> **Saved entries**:
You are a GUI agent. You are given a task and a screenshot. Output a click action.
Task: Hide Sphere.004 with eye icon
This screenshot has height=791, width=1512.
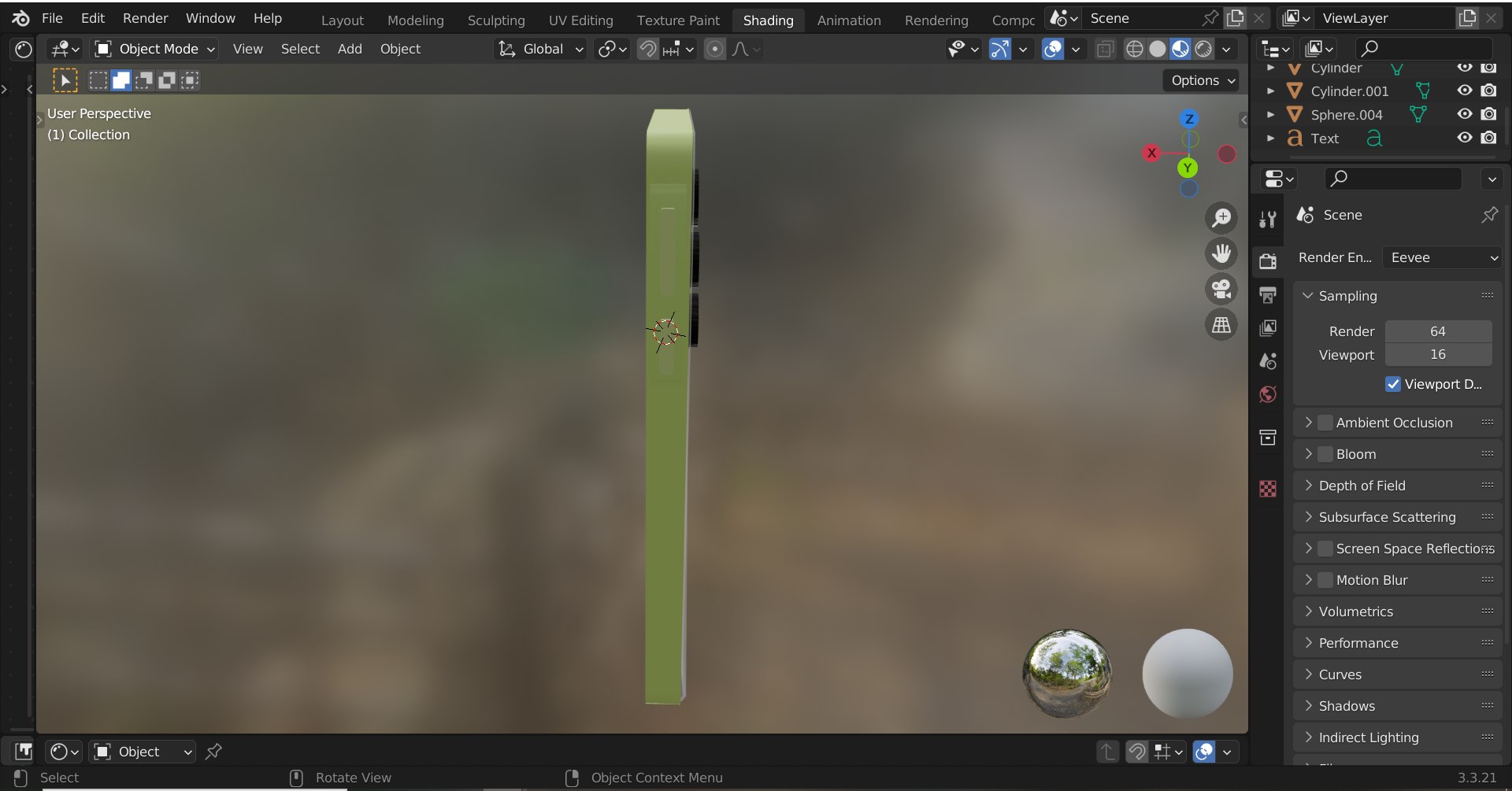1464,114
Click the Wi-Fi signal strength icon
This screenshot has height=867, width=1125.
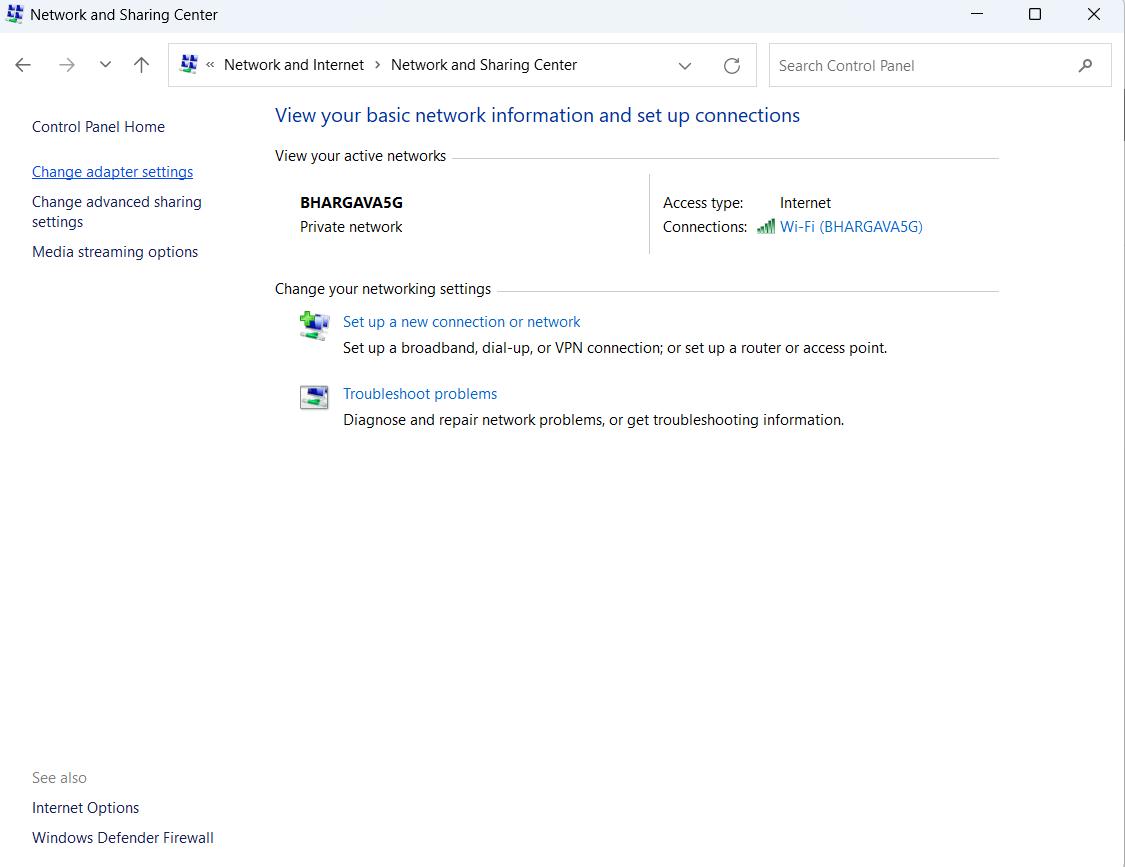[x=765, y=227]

> **ACTION ITEM**: Should a picture appear among the entries, skip it and copy the rest exactly.

> **ANSWER SECTION**:
You are a GUI agent. You are given a task and a screenshot. Output a click action.
Task: Hide Sphere.004 with eye icon
This screenshot has height=791, width=1512.
1464,114
Click the Wi-Fi signal strength icon
This screenshot has height=867, width=1125.
[x=765, y=227]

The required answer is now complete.